_本文:_
周辺部はほとんど毎日の配達を中日新聞に預けるようになりました。
それで毎小を初めて見た中日新聞販売店が、新商品として興味を示
して売ってくれていると聞きました。また日能研など塾と連携しサ
ンプルを配ってもらうなどの方法で知名度を上げたことも指摘され
ています。

 しかし、毎小編集部のためにも特筆したいのは、やはり紙面改革
の力なのです。2007年以来の大幅な紙面改革で、それまで多かった
勉強系の読み物を中面に整理し、1面はニュースと解説に重点を置
く講成にしました。本紙のリライトではなく、「日々のニュースを
分かりやすく伝える」というコンセプトを徹底したことも受け入れ
られたようです。NHK出身のジャーナリスト、池上彰さんの起用も大
当たり。昨年、フジテレビの「ミスターニュース」で池上さんが毎
小を紹介したところ、1週間で800件もの問い合わせがあったそうで
す。

_抽出した行:_
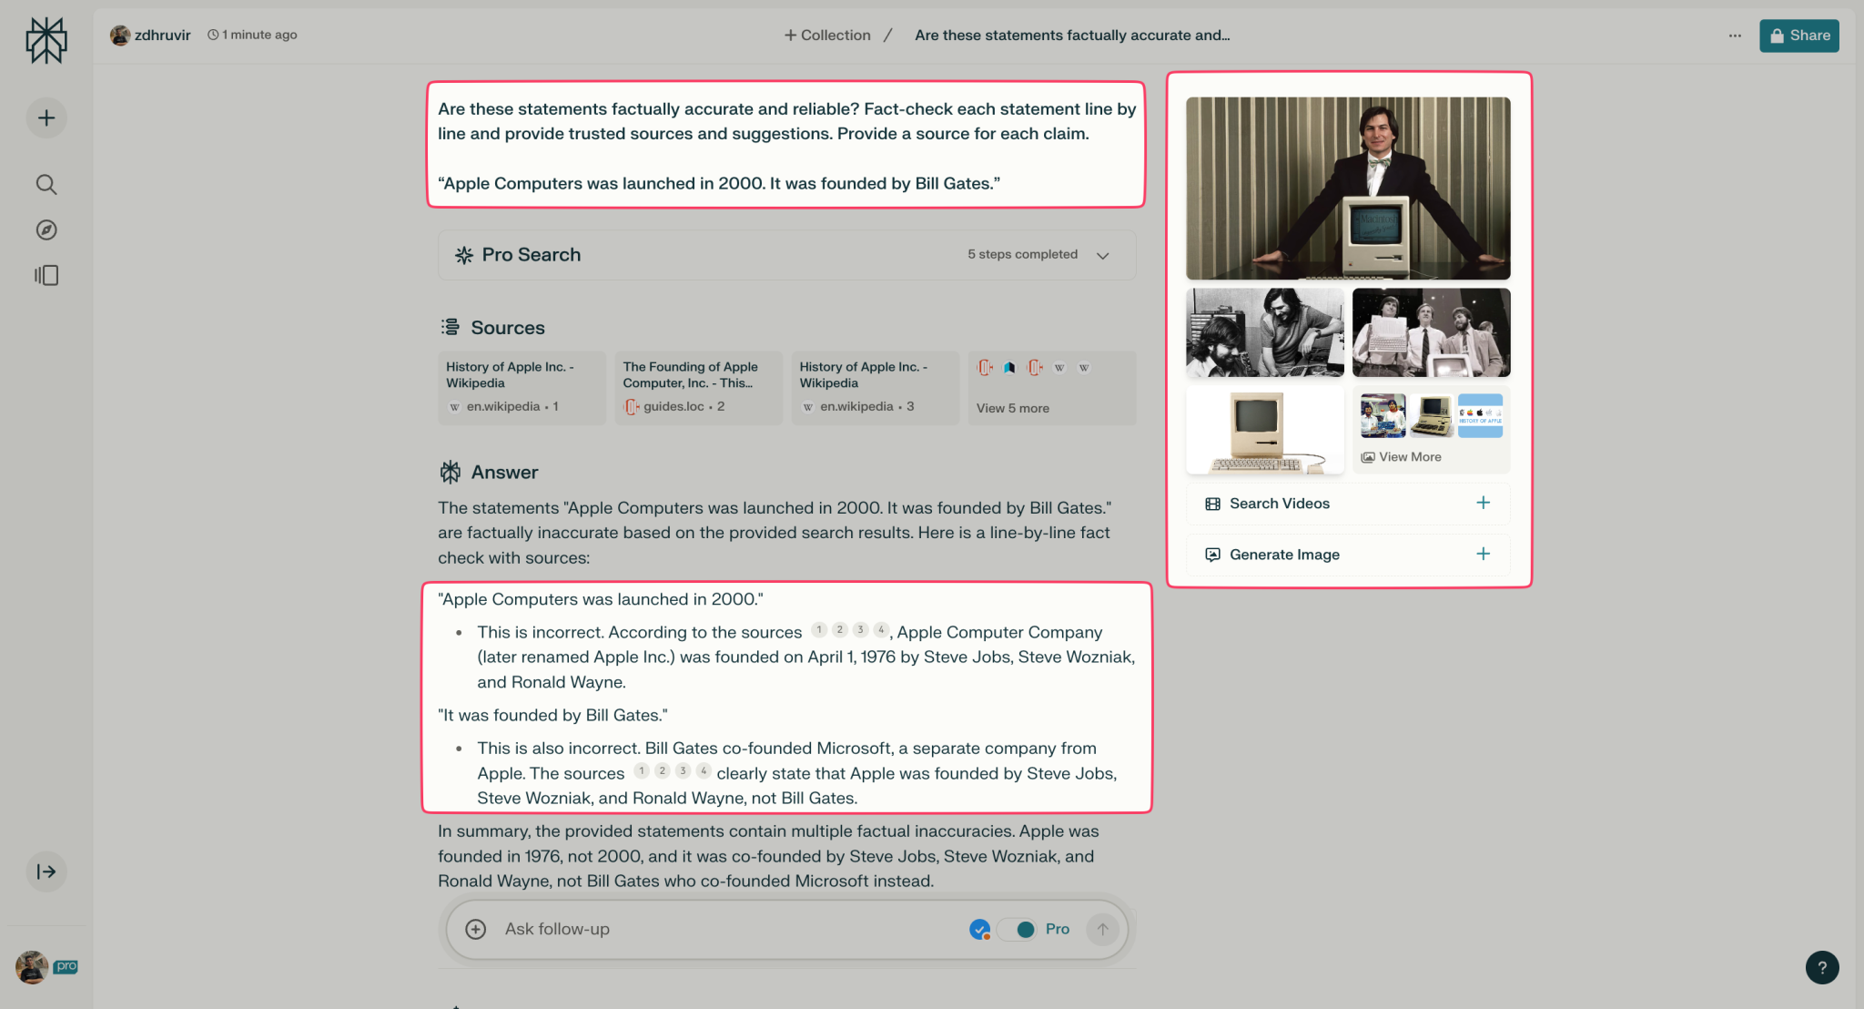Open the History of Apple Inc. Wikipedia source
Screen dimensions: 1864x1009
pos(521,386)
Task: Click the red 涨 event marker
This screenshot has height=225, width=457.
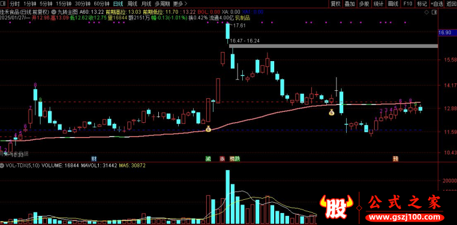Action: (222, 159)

_課題の指示:_ 毎小の紙面改革と知名度向上を扱った本文について、最後の文の後に続く部分を書きなさい。

_解答例:_
 ただ、こうした毎小の個別事情を超えて今、ジュニア紙に注目が
集まっています。特に地方紙が併読紙としてジュニア紙の創刊を企
画するところが多いようなのです。毎小にも地方紙からの視察が時
にあるようですが、ジュニア紙が意外に製作コストがかることを知
って独自製作をあきらめるケースがあるようです。それなら、と毎
小のコンテンツを買って自社製のジュニア紙を作ったのが琉球新報
の「新報小中学生新聞 りゅうPON!」(週刊)。毎日関係者に
よると他にもいくつかの新聞社と毎小コンテンツの提携話があった
そうです。

 では、こうしたジュニア紙人気の奥底にあるものは何なのでしょ
うか。新聞本紙をめぐる環境のあまりの冷え込みでジュニア紙に活
路を求めた、という見方もあるようですが、私は新聞の持つ本来の
教育機能が認められてきたのだと考えたいのです。その一つの流れ
が、この4月から小学校で本格的にスタートする新しい教育課程に
象徴されていることはこのマガジンを読んでおられる先生方なら釈
迦に説法です。学校の授業のやり方など教育課程のもとになる学習
指導要領の今回の改訂で、これまでほとんど触れられていなかった
新聞を利用した学習指導を展開することが随所に書かれたことが大
きいわけですね。自分の頭で考えるNIEの良さが認められているわけ
で、まさにNIEの勧めと言えるでしょう。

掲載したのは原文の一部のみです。